I think the model of always 'refresh' the instruction stream when leaving a
safepoint safe state is better. (but because of the S/R protocol and people do
'cheat' transition it becomes a bit clobberish)

> 
> On 9/03/2019 1:24 am, Robbin Ehn wrote:
>> Hi all, please review.
>>
>> Issue:
>> https://bugs.openjdk.java.net/browse/JDK-8220351
>> Changeset:
>> http://cr.openjdk.java.net/~rehn/8220351/webrev/
> 
> src/hotspot/cpu/x86/assembler_x86.hpp
> 
> As discussed elsewhere mfence() is no longer the advised mechanism, but instead 
> a serializing instruction like cpuid must be used.

AMD64
"Upon release, the target thread must then execute a serializing instruction
such as CPUID or MFENCE (a locked operation is not sufficient) before proceeding
to the modified code to avoid executing a stale view of the instructions which
may have been speculatively fetched."

Intel
"MFENCE does not serialize the instruction stream."

CPUID seems to be common ground, changed.

> src/hotspot/cpu/x86/macroAssembler_x86.cpp
> 
> MacroAssembler::debug32 seems quite bizarre. First, pre-existing:

Reverted.

> 
> ---
> 
> src/hotspot/cpu/x86/sharedRuntime_x86_64.cpp
> 
> 2562   __ lock();
> 2563   __ addl(Address(r15_thread, JavaThread::thread_state_offset()), 1 /* 
> _thread_in_native_trans */);
> 
> This changes seems incorrect. You need a storeload barrier (at least) after the 
> update to thread_state but your lock() prefix would place barriers before I 
> think. In any case I find the existing code clearer and more obviously correct.
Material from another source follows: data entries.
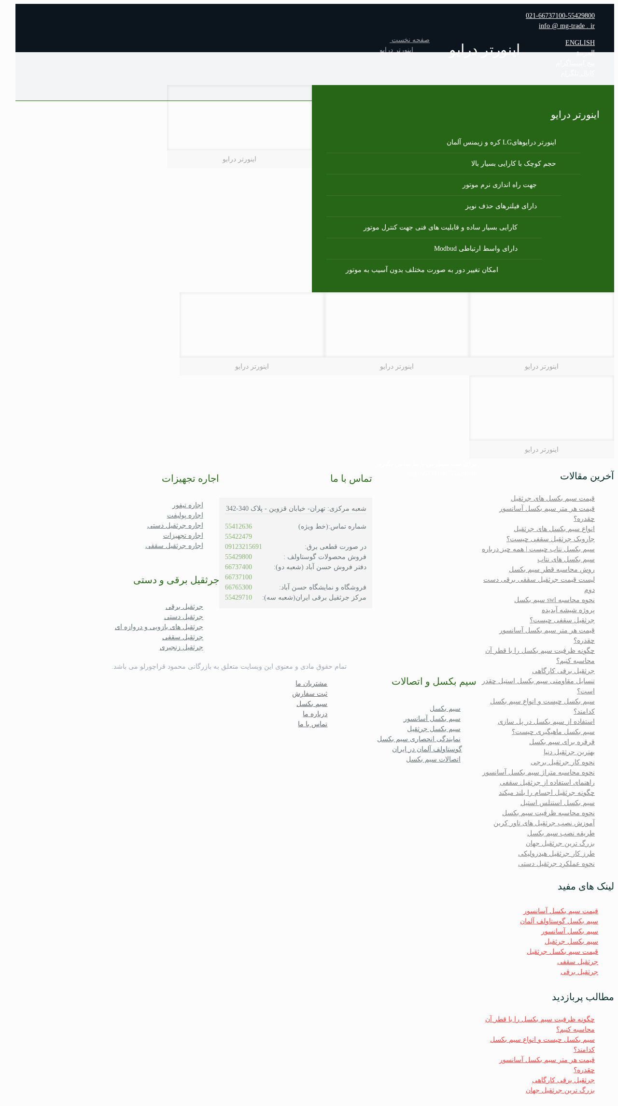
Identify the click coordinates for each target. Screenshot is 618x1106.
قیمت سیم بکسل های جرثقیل (553, 498)
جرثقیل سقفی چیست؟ (562, 620)
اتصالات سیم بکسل (433, 759)
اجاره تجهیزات (183, 535)
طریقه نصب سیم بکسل (561, 833)
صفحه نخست (410, 39)
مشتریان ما (311, 683)
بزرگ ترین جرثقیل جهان (560, 843)
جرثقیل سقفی (577, 961)
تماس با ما (312, 724)
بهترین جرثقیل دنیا (569, 752)
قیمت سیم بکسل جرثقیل (562, 951)
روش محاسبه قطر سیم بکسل (552, 569)
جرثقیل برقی (579, 972)
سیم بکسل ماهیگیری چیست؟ (553, 731)
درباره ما (315, 714)
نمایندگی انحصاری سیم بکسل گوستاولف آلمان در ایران (419, 744)
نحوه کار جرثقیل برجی (563, 762)
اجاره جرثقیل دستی (175, 525)
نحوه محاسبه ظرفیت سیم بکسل (548, 813)
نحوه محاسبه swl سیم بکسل (554, 599)
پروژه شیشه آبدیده (568, 610)
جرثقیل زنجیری (181, 647)
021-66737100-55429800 (560, 15)
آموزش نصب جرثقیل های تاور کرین (544, 823)
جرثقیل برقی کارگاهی (563, 671)
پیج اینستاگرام (575, 63)
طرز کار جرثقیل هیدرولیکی (556, 853)
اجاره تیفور (187, 505)
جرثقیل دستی (183, 616)
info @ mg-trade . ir (567, 25)
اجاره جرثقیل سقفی (174, 545)
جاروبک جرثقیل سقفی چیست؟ (550, 539)
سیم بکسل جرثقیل (571, 941)
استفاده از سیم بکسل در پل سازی (546, 721)
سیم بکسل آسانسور (569, 931)
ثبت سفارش (309, 693)
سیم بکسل (445, 708)
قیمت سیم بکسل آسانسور (560, 911)
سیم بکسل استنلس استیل (557, 802)
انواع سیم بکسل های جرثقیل (554, 528)
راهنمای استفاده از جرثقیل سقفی (547, 782)
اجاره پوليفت (185, 515)
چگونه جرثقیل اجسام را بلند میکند (547, 792)
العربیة (585, 53)
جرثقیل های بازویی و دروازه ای (159, 627)
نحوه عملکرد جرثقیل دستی (556, 863)
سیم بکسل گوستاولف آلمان (559, 921)
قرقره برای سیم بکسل (562, 742)
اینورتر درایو (396, 50)
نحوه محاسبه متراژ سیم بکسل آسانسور (538, 772)
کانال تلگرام (578, 73)
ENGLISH (580, 42)
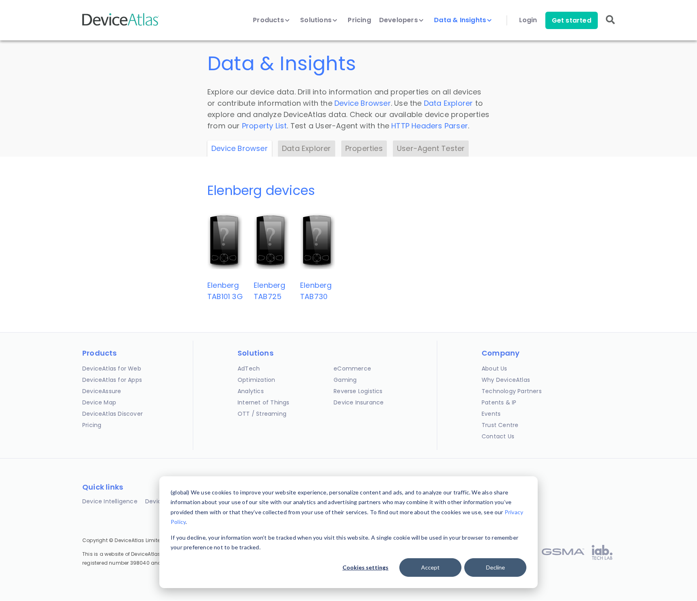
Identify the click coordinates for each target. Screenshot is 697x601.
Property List (264, 126)
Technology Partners (512, 391)
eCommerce (352, 368)
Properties (364, 148)
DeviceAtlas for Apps (112, 380)
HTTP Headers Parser (429, 126)
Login (528, 20)
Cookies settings (365, 567)
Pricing (359, 20)
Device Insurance (359, 402)
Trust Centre (500, 425)
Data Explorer (448, 103)
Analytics (251, 391)
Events (491, 414)
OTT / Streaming (262, 414)
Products (269, 20)
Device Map (99, 402)
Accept (430, 567)
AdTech (249, 368)
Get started (571, 20)
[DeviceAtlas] (120, 25)
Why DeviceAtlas (506, 380)
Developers (399, 20)
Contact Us (498, 436)
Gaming (345, 380)
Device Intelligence (110, 501)
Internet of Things (264, 402)
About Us (494, 368)
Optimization (256, 380)
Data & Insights (461, 20)
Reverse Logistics (358, 391)
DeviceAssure (101, 391)
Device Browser (362, 103)
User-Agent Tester (431, 148)
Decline (495, 567)
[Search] (610, 25)
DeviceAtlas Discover (112, 414)
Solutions (316, 20)
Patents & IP (499, 402)
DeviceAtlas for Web (111, 368)
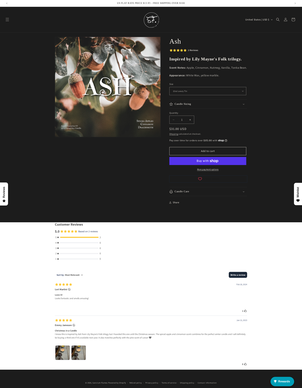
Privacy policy (151, 383)
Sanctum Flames (100, 383)
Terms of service (169, 383)
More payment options (208, 169)
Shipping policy (187, 383)
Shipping (173, 134)
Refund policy (136, 383)
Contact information (207, 383)
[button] (7, 19)
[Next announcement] (295, 3)
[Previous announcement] (7, 3)
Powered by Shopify (117, 383)
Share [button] (176, 202)
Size (171, 84)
We describe this as <fence> <addl> <release (StoreStore|StoreLoad)>.
So it is correct.

Reverted.

> 
> ---
> 
> src/hotspot/cpu/x86/stubGenerator_x86_64.cpp
> src/hotspot/os_cpu/windows_x86/orderAccess_windows_x86.hpp
> src/hotspot/share/runtime/orderAccess.cpp
> src/hotspot/share/runtime/stubRoutines.cpp
> src/hotspot/share/runtime/stubRoutines.hpp
> 
> I don't understand why we need a stub for this (or for fence() for that matter) ??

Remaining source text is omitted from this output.